Nach dem Abendessen durften wir mit unserem Segellehrer Thomas die Galeere fahren. Mit vereinten Kräften schafften wir die Galeere aus dem Hafen zu rudern. Die Galeere ist etwa 18,1 m lang und wurde früher zum Anschleichen an Gegner verwendet, weil sie sich sehr leise auf dem Wasser bewegt. Um die Fahrt noch spannender zu gestalten, hat Thomas ein Wettrennen zwischen Back- und Steuerboard angeleitet. Die Steuerboardseite gewann das Rennen mit großem Vorsprung. Kurzzeitig durfte auch Markus G. ans Mikrofon und die Trommel bedienen, die uns den Takt zum Rudern angab. Abschließend war es so dunkel, dass wir die Fackeln anzündeten und mit dem selbstgesungenen Song "My heart will go on" zurück zum Hafen ruderten. Frau Schobert am Mikrofon leitete den Song an.




Donnerstag, 14. Juni 2018

Ein aufregender Segeltag 3.0 🌊🌊🌊

Der dritte Tag brachte nochmals tolle Erfahrungen mit dem Boot, da wir zum ersten Mal alleine segeln durften. Die Windstärke 3 war perfekt zum Segeln. Der Wind brachte unsere Boote ziemlich in Schräglage und wir wurden ganz schön schnell. Zunächst mussten wir unsere Segel reffen (d.h. die Segelfläche wurde verkleinert) und unsere Fock (Vorsegel) blieb noch eingerollt. Nach unserer Mittagspause konnten wir die Fock ausrollen. Für die unterschiedlichen Bootsmannschaften war das praktische Segeln sehr aufregend, da es keine Erwachsenen auf den Booten gab.  Die Segellehrer sind auf Motorbooten unterwegs und unterstützen uns bei Schwierigkeiten. 

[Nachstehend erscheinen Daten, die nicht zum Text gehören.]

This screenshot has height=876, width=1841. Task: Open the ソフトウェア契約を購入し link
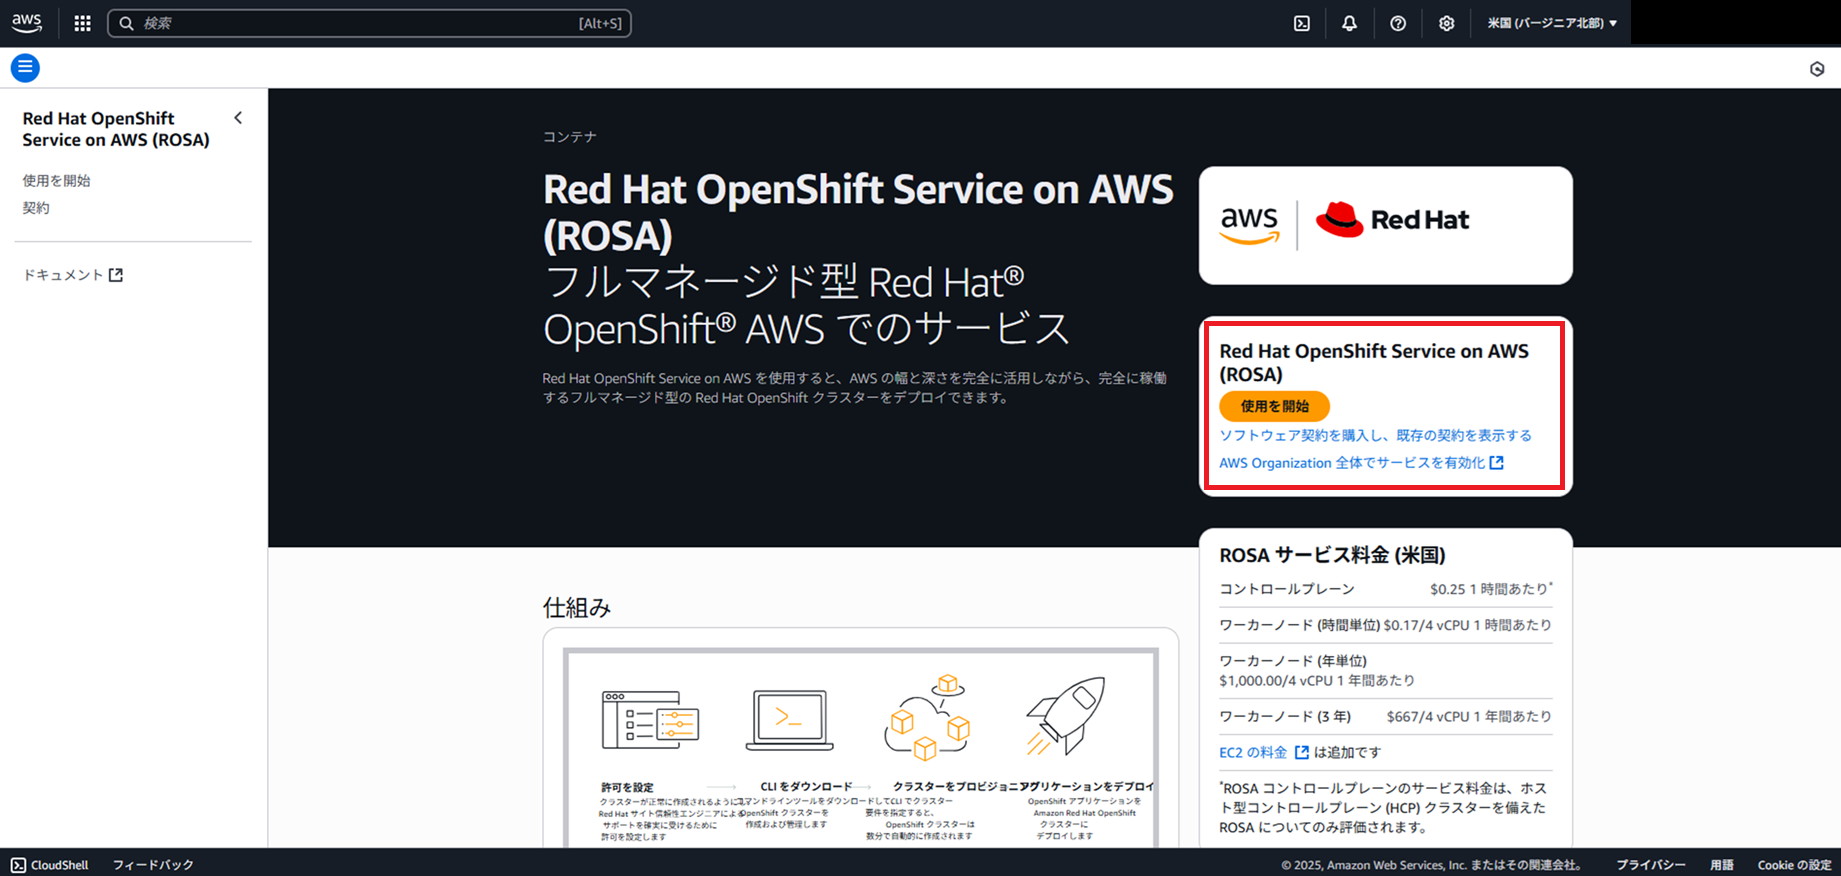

Als unser Segelkurs beendet war, wurden wir von zwei ganz besonderen Besuchern überrascht. Wir haben uns sehr über Frau Beuschlein und Frau Thorn gefreut. Diese wollten sehen, wie es uns geht und wie wir unseren Segelkurs meistern. So konnten wir das Gelernte anwenden und beide über die wichtigsten Seemannsregeln aufklären.

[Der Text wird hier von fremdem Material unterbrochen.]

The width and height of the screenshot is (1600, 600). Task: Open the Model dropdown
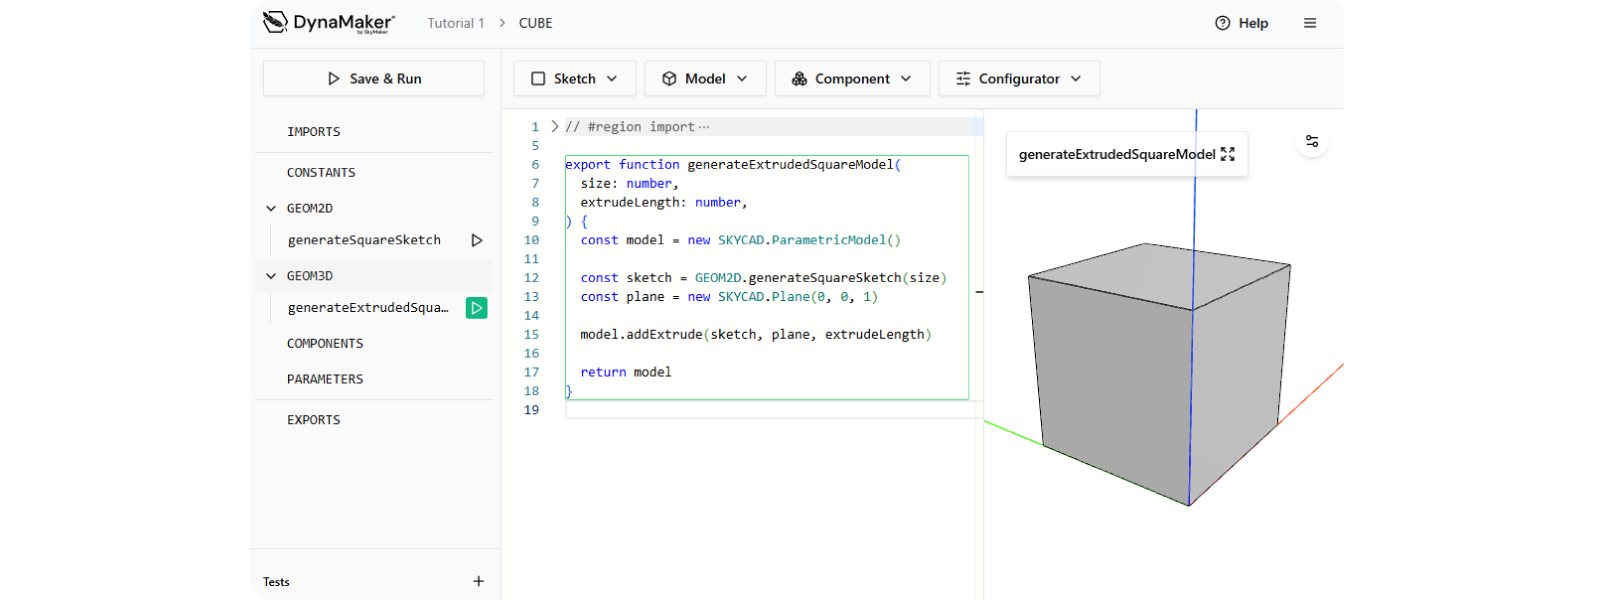coord(705,79)
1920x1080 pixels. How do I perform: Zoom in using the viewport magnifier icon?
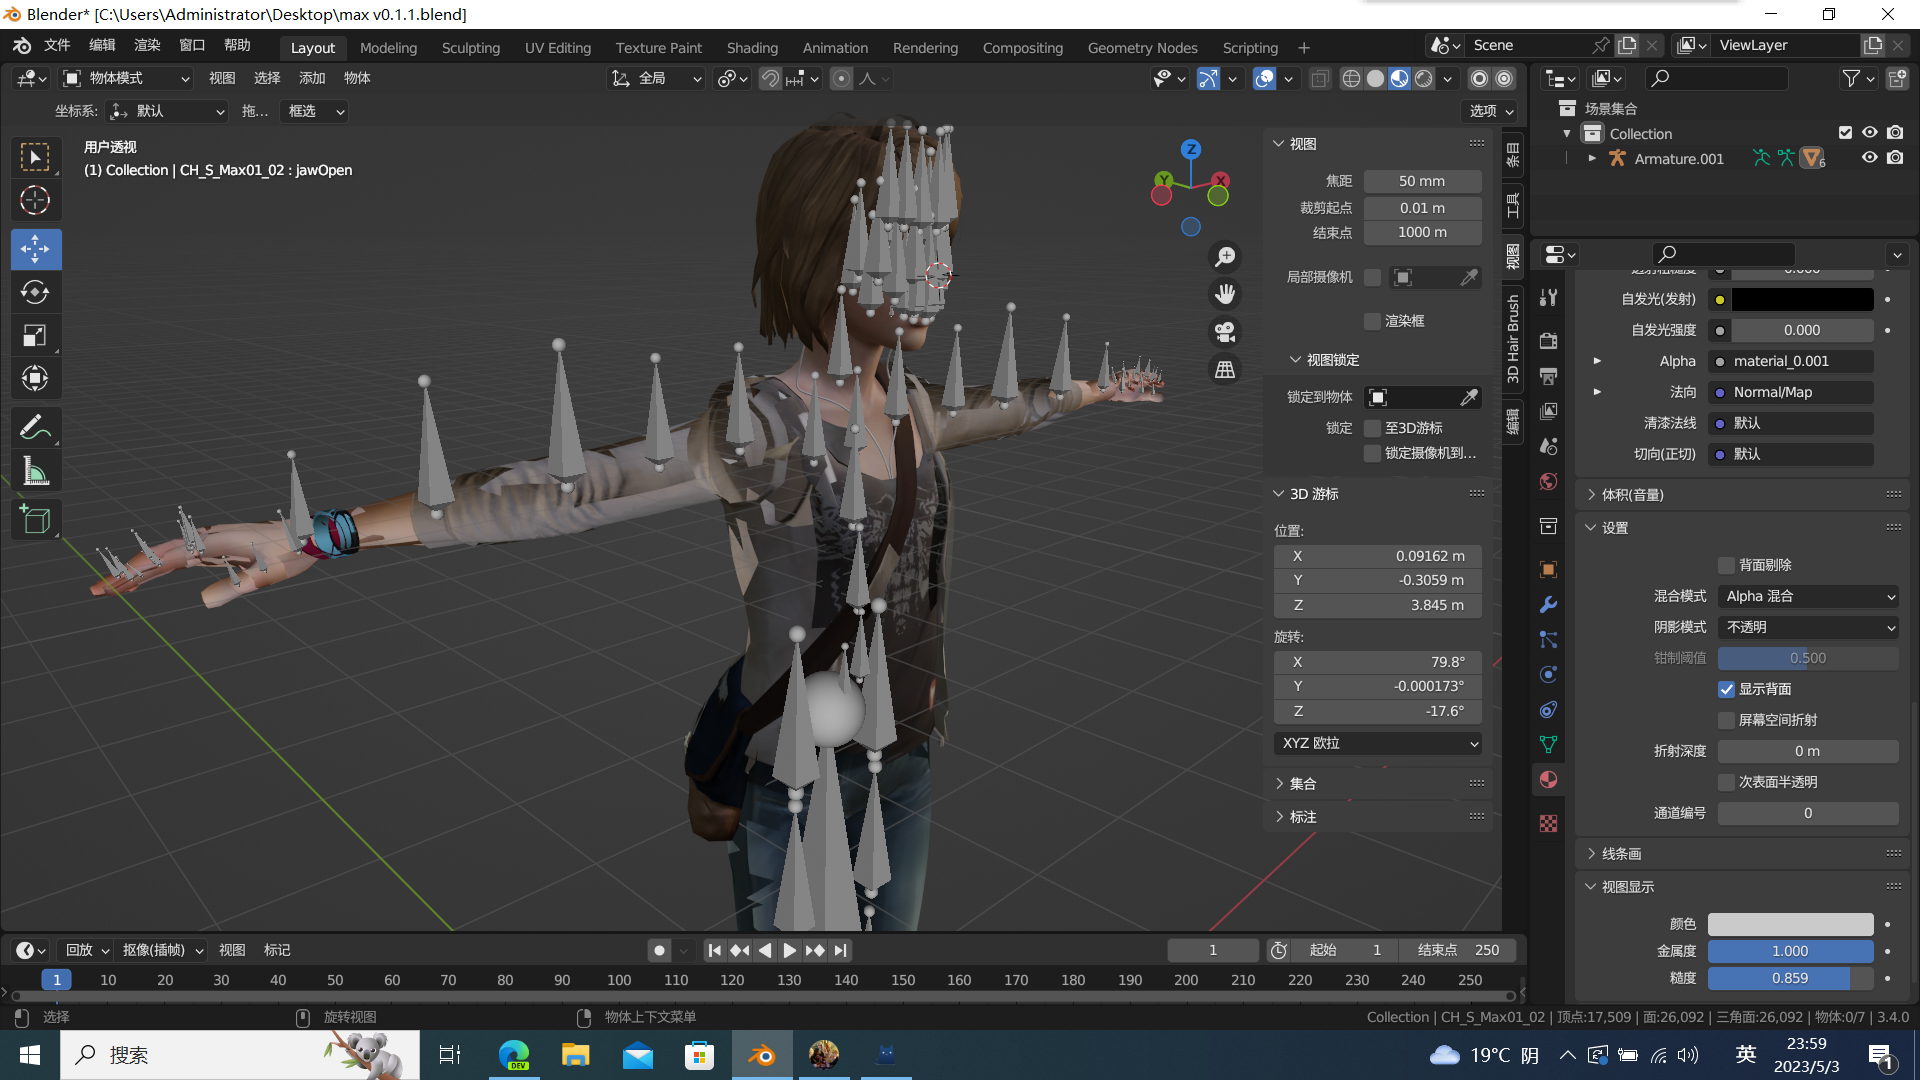(1224, 256)
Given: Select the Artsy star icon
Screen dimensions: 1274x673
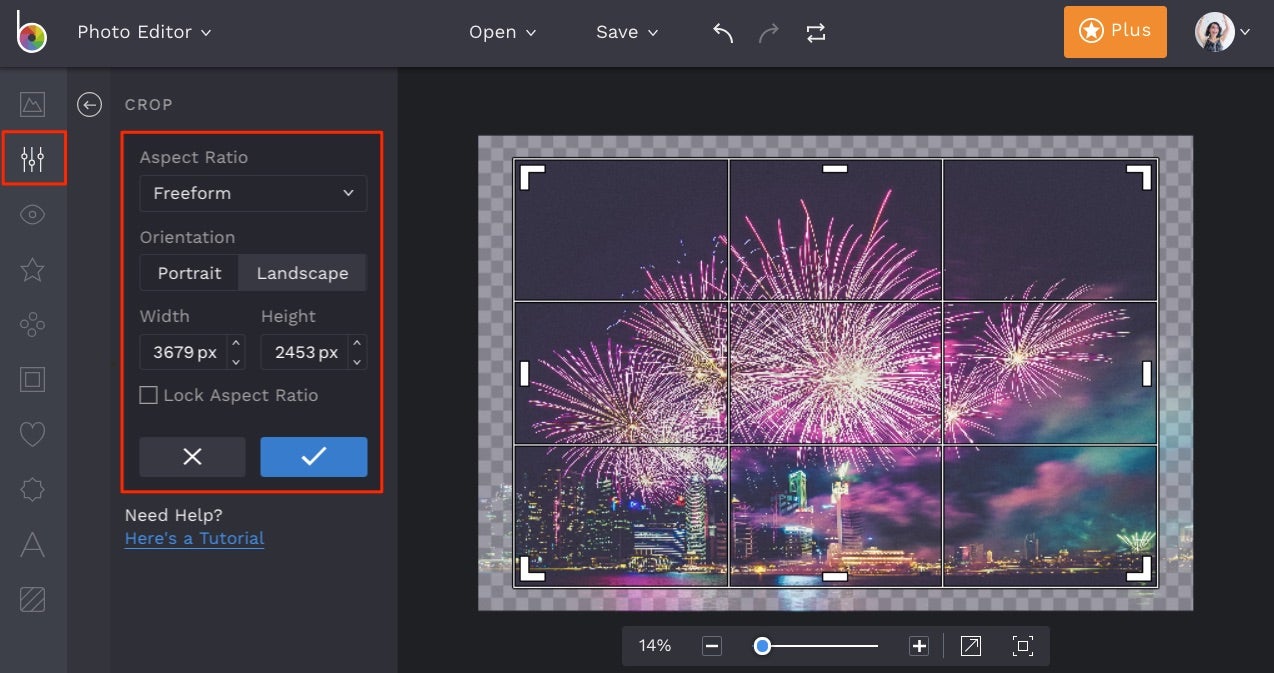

Besonders gefreut haben wir uns über das gemeinsame Volleyballspiel sowie eine kleine Party mit vielen Tanzeinlagen. Das war sehr lustig.







Mittwoch, 13. Juni 2018

Der zweite aufregende Tag an der Segelschule


Heute begann der Tag damit, dass wir das Notlager aufgeräumt und unsere Zelte wieder eingerichtet haben. Danach gingen wir zum Frühstück wieder ins Hotel, wo es eine leckere und sehr große Auswahl gab. Nachdem heute alle Gruppen ihre letzte Station durchlaufen haben, wussten wir nun ganz schön viel: verschiedene Manöver ( Ree, Halbwindkurs, Kreuzen, Ablegen, Anlegen, Bergen,...), Knoten (Kreuzknoten, Achterknoten, zwei Kreuzschläge mit Kopfschlag, ...) und Ausweichregeln (Luv weicht Lee, Lee vor Luv; Links bringt´s).

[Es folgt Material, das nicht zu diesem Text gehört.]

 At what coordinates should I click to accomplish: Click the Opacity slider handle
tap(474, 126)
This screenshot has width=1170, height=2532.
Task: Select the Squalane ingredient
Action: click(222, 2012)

Zum Ende des Segelkurses wurden wir in kleinere Segelteams aufgeteilt. Im Anschluss machten wir uns Gedanken zu unseren bisherigen Segelkompetenzen (Welche Segelkenntnisse besitze ich schon?) sowie unserer persönlichen Teamfähigkeit (Welche Teamerfahrung bringe ich mit?). Das Ziel dieser Einheit war es, sich zu überlegen, wie man besonders schnell zu einem Team werden und wachsen kann.


Dienstag, 12. Juni 2018

Abenteuer Sturm

Am Abend kann das hier ein ganz schönes Abenteuer werden.
Bereits am ersten Tag erwartete uns schon eine Überraschung. Als wir mit dem Abendessen fertig waren, tobte außen bereits ein heftiges Gewitter. Da unsere Zelte von Wasser überschwemmt wurden, mussten wir ein notdürftiges Lager in einem Haus einrichten, was nicht einfach war. Doch am Schluss waren wir alle dank unserer Teamarbeit in einem eigenem Bett untergebracht und konnten schlafen.